- Request: Rewrite the items below, changing every "screenshot" to "image" and keeping everything else unchanged. Leave the pictures out.

- Records for the task:

# # # # # # #

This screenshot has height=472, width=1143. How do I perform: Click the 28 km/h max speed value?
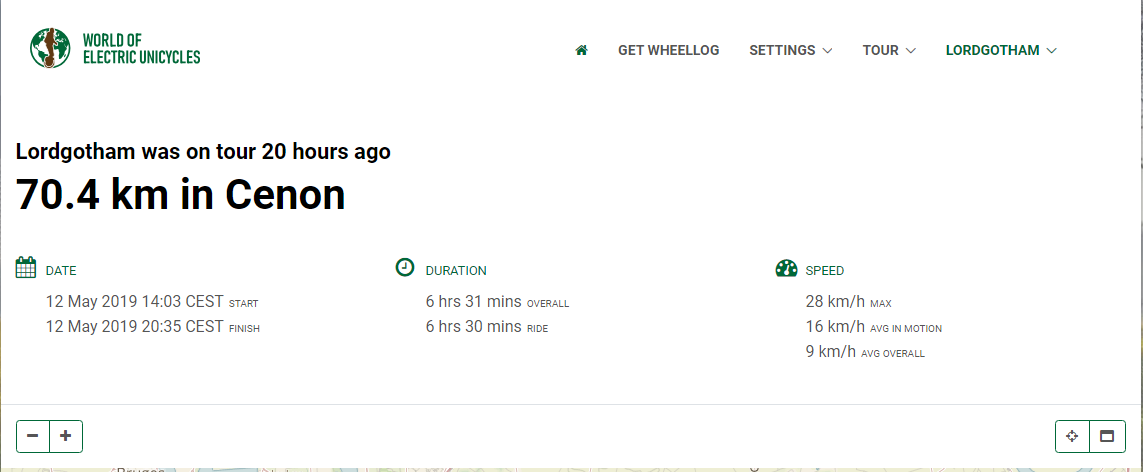click(x=835, y=302)
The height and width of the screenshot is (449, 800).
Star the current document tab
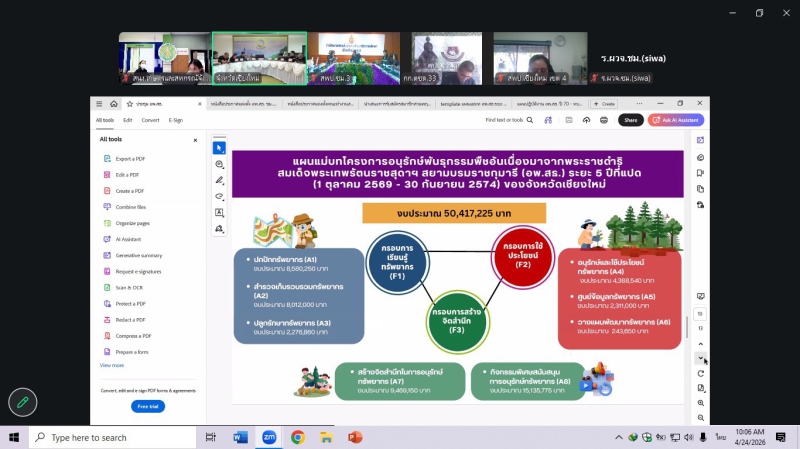click(128, 103)
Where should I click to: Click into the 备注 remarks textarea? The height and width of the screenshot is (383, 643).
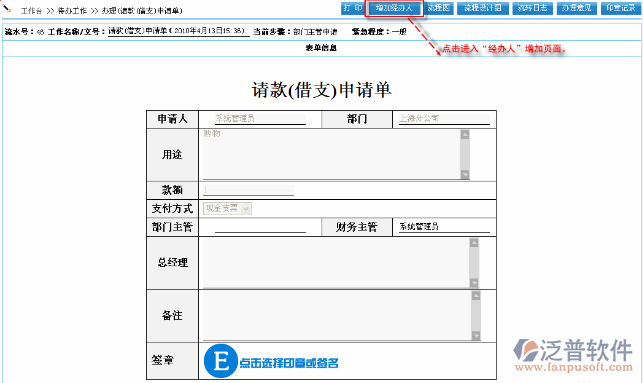(x=337, y=316)
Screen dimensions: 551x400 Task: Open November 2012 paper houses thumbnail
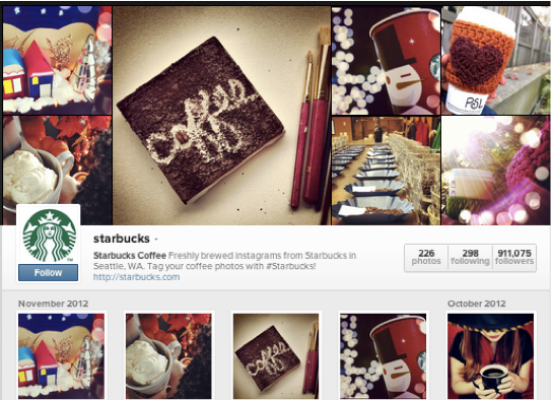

# # # # # # #

- Answer for this exercise:
This image has height=472, width=1143. How do I perform: Click the 28 km/h max speed value?
click(x=835, y=302)
The height and width of the image is (449, 800).
Star the current document tab
click(128, 103)
Where should I click to: Click into the 备注 remarks textarea? The height and width of the image is (383, 643).
(x=337, y=316)
Screen dimensions: 551x400 Task: Open November 2012 paper houses thumbnail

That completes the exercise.